Target Temporarily Pulls Pokemon, Sports Cards As Collectors Turn To Violence

·National Reporter, HuffPost
·2 min read

If you’re among those who “gotta catch ’em all,” starting Friday you’ll need to catch them somewhere other than Target’s brick-and-mortar stores.

The retailer has temporarily pulled Pokemon and other sports trading cards from its shelves after a 35-year-old man was physically assaulted as he left a store in Wisconsin last week, reportedly over trading cards.

The assailants, four men ranging in age from 23 to 35 years old, fled after the shopper pulled out a handgun. Police in Brookfield, Wisconsin, told Patch the man has a valid concealed carry permit. No shots were fired, and the four men were later arrested.

“The safety of our guests and our team is our top priority,” Target said in a statement to HuffPost. “Out of an abundance of caution, we’ve decided to temporarily suspend the sale of MLB, NFL, NBA and Pokemon trading cards within our stores, effective May 14.”

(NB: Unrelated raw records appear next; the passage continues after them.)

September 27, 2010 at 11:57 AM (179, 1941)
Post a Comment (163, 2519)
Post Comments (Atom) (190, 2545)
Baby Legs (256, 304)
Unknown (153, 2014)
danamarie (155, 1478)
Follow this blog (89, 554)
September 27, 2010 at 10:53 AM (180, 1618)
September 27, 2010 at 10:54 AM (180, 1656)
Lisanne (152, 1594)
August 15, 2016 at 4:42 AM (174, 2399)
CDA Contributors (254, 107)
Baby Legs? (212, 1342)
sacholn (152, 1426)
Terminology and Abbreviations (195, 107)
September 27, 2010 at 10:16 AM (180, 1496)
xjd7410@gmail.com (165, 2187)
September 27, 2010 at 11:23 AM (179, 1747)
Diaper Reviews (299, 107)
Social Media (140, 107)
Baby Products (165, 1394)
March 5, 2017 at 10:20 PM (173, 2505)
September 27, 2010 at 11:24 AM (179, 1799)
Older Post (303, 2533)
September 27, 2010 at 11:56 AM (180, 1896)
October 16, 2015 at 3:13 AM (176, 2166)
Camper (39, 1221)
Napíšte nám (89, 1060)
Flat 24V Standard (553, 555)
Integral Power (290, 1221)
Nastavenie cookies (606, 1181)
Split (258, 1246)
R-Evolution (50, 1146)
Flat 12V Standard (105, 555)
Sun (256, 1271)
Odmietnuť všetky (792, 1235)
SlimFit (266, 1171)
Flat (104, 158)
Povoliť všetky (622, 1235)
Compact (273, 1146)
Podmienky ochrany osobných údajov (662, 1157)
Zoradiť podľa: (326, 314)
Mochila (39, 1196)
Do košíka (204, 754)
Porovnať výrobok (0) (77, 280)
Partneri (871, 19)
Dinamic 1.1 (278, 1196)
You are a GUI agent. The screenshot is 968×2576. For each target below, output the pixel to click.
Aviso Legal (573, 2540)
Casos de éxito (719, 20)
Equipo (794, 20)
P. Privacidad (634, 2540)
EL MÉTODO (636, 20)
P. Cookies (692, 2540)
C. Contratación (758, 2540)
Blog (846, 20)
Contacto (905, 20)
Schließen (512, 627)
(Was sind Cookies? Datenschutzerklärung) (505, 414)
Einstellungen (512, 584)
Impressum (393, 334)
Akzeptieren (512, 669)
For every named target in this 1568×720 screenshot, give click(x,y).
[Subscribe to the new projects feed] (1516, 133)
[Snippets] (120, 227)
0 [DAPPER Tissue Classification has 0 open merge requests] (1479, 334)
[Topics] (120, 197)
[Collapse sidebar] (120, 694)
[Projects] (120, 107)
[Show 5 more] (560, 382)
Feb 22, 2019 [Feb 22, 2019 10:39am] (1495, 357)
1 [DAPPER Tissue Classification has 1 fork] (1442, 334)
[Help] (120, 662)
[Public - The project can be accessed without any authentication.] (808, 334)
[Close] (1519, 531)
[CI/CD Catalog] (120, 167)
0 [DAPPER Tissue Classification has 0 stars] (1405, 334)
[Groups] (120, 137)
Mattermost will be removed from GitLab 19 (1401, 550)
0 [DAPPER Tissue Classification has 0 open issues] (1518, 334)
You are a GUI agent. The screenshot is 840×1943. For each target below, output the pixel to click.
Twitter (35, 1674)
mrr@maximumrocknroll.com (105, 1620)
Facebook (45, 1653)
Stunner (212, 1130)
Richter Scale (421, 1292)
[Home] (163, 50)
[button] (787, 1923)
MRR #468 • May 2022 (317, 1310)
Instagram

Collectors can still find them on Target’s website.

Target tried addressing the issue in other ways before cutting off in-store sales. However, it seems implementing purchase limits and banning people from camping out before stores opened weren’t sufficient.

Trading card values skyrocketed during the pandemic, as demand grew and supply failed to keep up.

In January, an unopened box of first-edition Pokemon cards set a record at auction, netting a cool $408,000.

The Pokemon Company said Friday that its production line was “at maximum capacity,” adding that global shipping constraints have also contributed to supply issues.

Those supply issues have turned into quick profits for shoppers who are able to procure the cards.

“Hidden Fates Elite Trainer Boxes,” available at Target for $49.99, could be flipped on eBay for around $150 in April, Vice News found. And some rare cards made available in “Shining Fates” tins, which retailed for $29.99, could fetch between $600 and $800.

The market frenzy includes other collectible cards as well. In February, a mint-condition Michael Jordan rookie basketball card sold for $738,000; the same item sold for almost $215,000 weeks earlier.